Le pape n’explique pas ce qu’il veut dire quand il appelle le fait d’éviter une grossesse « un moindre mal » dans « les conflits » entre le cinquième commandement (meurtre) et le sixième (chasteté). Le 30 novembre, il a fait une remarque tout aussi énigmatique à un journaliste qui l’interrogeait sur l’usage de préservatifs pour éviter l’infection du HIV. Mais il est sûr qu’il serait incorrect d’interpréter ces commentaires comme suggérant que la violation du sixième commandement, y compris l’usage de contraceptifs dans le mariage, est autre chose qu’un péché.
Les remarques du porte-parole du pape, qui ont suivi, ont malheureusement entretenu la confusion plutôt que la clarté, surtout sur deux points. D’abord, il a parlé d’un « sérieux discernement de la conscience » sur l’usage des contraceptifs et des préservatifs dans des situations graves. Mais il n’a pas souligné qu’un tel discernement nécessite des critères moraux objectifs, y compris le sixième commandement et la nature de l’acte conjugal. Déjà, en dehors du mariage, leur usage ne peut pas être le résultat d’un sérieux discernement, car la conscience rejetterait entièrement toute activité sexuelle ; dans le mariage, l’usage en est interdit, même dans de graves circonstances. En fait il n’y a qu’un seul cas où leur usage est approuvé : le viol.
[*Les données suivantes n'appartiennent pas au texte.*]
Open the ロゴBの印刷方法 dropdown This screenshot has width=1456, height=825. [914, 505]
Ensuite, il a dit que Benoit XVI « a parlé de l’usage des préservatifs dans le cas de risque de contagion » sans ajouter l’analyse morale de Benoît : « Ce n’est pas le bon moyen de gérer l’horreur de l’infection du HIV ».
Où en sommes-nous alors à propos du virus Zika ? Si ce virus cause véritablement la microcéphalie, c’est l’un des nombreux dangers qui menacent un enfant à naître ou une mère. Nous devons faire face à de profondes tragédies dans ce monde qui s’écroule. Les chrétiens sont appelés, en union avec Jésus crucifié et ressuscité, à porter leur croix, à ne pas se laisser « vaincre par le mal, mais à venir à bout du mal par le bien », sachant par la foi que « toute chose travaille pour le bien de celui qui aime Dieu ».
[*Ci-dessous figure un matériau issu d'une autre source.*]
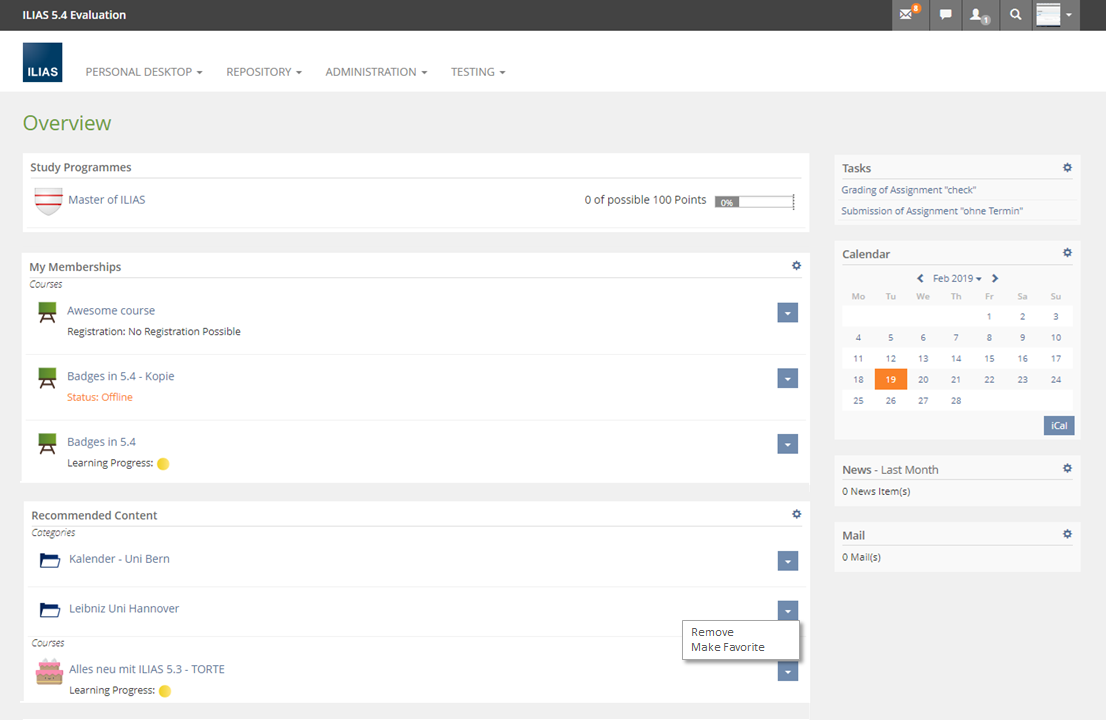Open Calendar panel gear settings
1106x720 pixels.
[1067, 254]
Dans le cas du mariage, cela veut dire que pour le bien des individus, des familles et des sociétés, un couple peut avoir besoin de s’abstenir de l’union conjugale, peut-être pendant un longue période. De nombreux catholiques vivent cette réalité quotidiennement, avec amour et courage. Ils méritent notre admiration et notre soutien.
Dieu dans sa miséricorde nous a révélé ces vérités pour que notre joie soit abondante, même au milieu de la souffrance. Et Il nous fortifiera pour que nous vivions l’Evangile en dépit de nos peurs, de nos manques et de nos péchés. C’est cela l’enseignement constant de l’Eglise, le seul contexte valide pour nous approcher de la vie chrétienne – ou pour comprendre les déclarations des papes, des évêques et des porte –paroles du Vatican.